İnsanın, yaşadığı topluma ve tüm insanlığa bilgi ve davranış olarak katkıda bulunabilmesi için okuması, düşünmesi ve fikir alışverişinde bulunması gerekir.

Amerikalı devlet adamı Benjamin Franklin’e göre, “Bir ülkede okumaya karşı istek artmadıkça, gaflet ve bu gafletten doğacak felaket azalmaz.”

İstatistiki verilere göre Batılı bir insanın ihtiyaç listesinde kitap 18. sırayı alırken, Türk insanının ihtiyaç listesinde maalesef 224. sırada yer almaktadır.

Peki, niçin bazı insanlar veya bazı milletler çok okuyor da, diğerleri okumuyor? Bu sorunun pek çok cevabı olabilir. Ancak söylenebilecek bütün cevapların kaynağı, insan olarak sizin veya toplum olarak herkesin geleceğe yönelik bir derdinin olup olmadığıdır.

Ecdadımız, kültür ve medeniyetini kütüphaneler dolusu eserleriyle tüm dünyaya taşımış; ilim, irfan, kültür ve medeniyette tarihe tanıklık ederek insanlığa örnek olmuştur.
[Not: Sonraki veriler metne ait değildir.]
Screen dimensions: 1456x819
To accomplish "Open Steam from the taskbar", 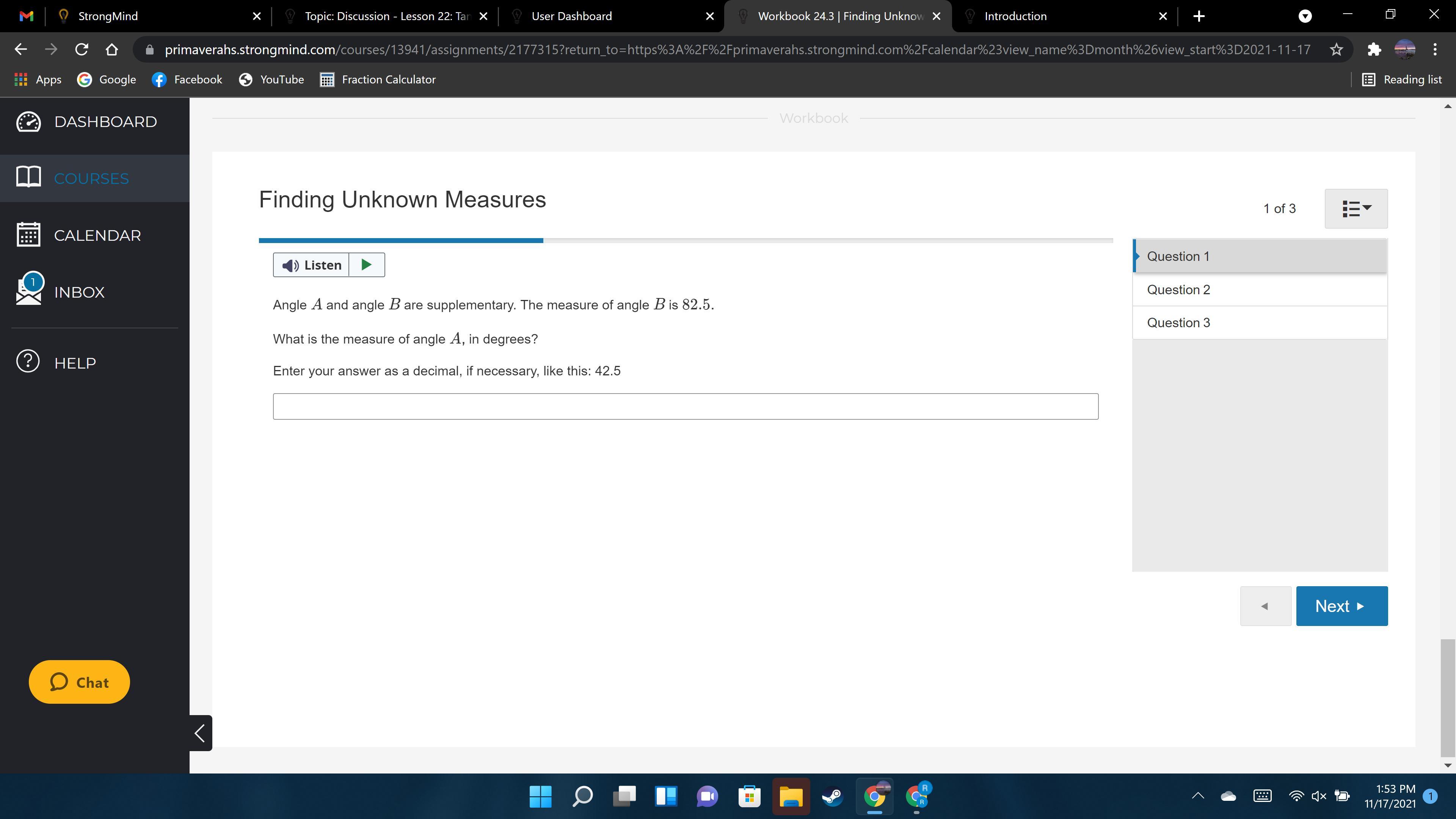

Ülkemizdeki kitap okuma oranlarının son derece yetersiz olması, başta aydınlarımız ve yöneticilerimiz olmak üzere, okuma-yazma bilen herkesi düşündürmelidir.

SÖZÜN ÖZÜ

Diken ekersen nasıl gül biçersin?

Toprak olmayınca nar çiçeği nasıl meyve verebilir?

Senin işlerin birer tohum, cihan bir değirmendir. 

Değirmene kerpiç götürürsen toprak getirirsin.